Nous connaissons désormais l’antisocialisme primaire (…) Inquiétante dérive d’une nébuleuse « ultragauche » qui entend ranger de manière absolue et définitive le PS dans le camp des ennemis à abattre (…) Je trouve néanmoins ces pratiques non seulement condamnables au plan des principes, mais dangereuses par le climat de sectarisme haineux qu’elles répandent et l’aveuglement politique qu’elles traduisent (…) Pour mettre en échec les politiques libérales, la gauche radicale ne suffira pas (…) Les milliers de militants socialistes honnêtement à gauche ne seront jamais de trop dans ces combats (…) Enfin, il fut une période où la lutte contre les méthodes staliniennes dans le mouvement ouvrier faisait partie des principes.
Claude Carrey, Rubrique « Courrier » de Politis, N° 779, 11 décembre 2003.

Alors, comme ça, c’est « stalinien » de balancer des tomates sur les prétendus socialistes quand ils viennent jouer les souteneurs d’un « autre monde possible » ? Ça gâcherait les chances de rassemblement pour « mettre en échec les politiques libérales » ? Ceux qui ont déjà entendu la chanson en 1981 apprécieront. Ceux qui, après avoir « laissé du temps » aux démagogues qui leur avaient promis de « changer la vie » se sont vus couillonnés et maltraités à un point qu’ils n’avaient pu imaginer, trouveront sans doute amusant de réentendre sur un autre air les arguments qui, alors, les avaient rendus conciliants. Et, peut être, cela marchera t’il de nouveau avec quelques jeunes en maternelle de critique sociale auxquels ces truands rejouent du luth de classe.

Moi, je ne suis pas étonné que quelques uns des floués d’hier aient de la mémoire et considèrent comme des ennemis ceux qui se sont comportés comme tels. Je ne suis pas étonné que les grugés, les licenciés, les expulsés, les insultés, les matraqués d’hier ressentent quelque colère contre la « gôche » qui leur a fait ça et qu’ils expriment cette colère contre la plus emblématique de ses composantes quand elle vient, comme si elle était vierge de toute saloperie, tenter de les arnaquer une nouvelle fois.

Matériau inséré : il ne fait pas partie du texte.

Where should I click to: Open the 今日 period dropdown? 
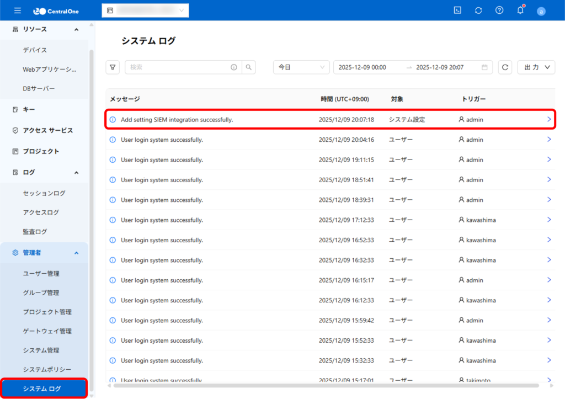(x=301, y=67)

Je trouve même cette colère assez peu méchante en fait, si on la mesure à l’aulne des misères et des douleurs que ceux qui la suscitent ont causées.

Et je ne vois rien là qui menace la possibilité de mettre en œuvre une politique de rupture avec la domination capitaliste. Je crois au contraire que la mise en œuvre d’une telle politique de rupture requiert l’exercice d’une certaine lucidité sur ceux qui prétendent y contribuer pour mieux la saboter de l’intérieur une fois de plus. Le « mouvement ouvrier » auquel tu te réfères, Carrey, a précisément été défait par les diverses cinquièmes colonnes de ses prétendus « représentants », principalement stalinauds et « socialistes ». Il ne me semble pas utile que le mouvement social qui recommence à vouloir changer le monde fasse preuve de la même mansuétude à l’égard de ses nouveaux fossoyeurs potentiels (dont les prétendus socialistes ne sont que les plus évidents).Et s’il se trouve des gens encore assez niais pour se croire « honnêtement à gauche » en militant au PS, il vaudrait mieux qu’ils s’habituent à aimer les tomates.*

Gédicus, 13 décembre 2003.

Cette lettre a été adressée à Politis qui ne l’a pas publiée.

*On a vu depuis combien le retour des socialistes au pouvoir a effectivement permis de « mettre en échec les politiques libérales » ! Et il y a toujours assez peu de tomates qui volent.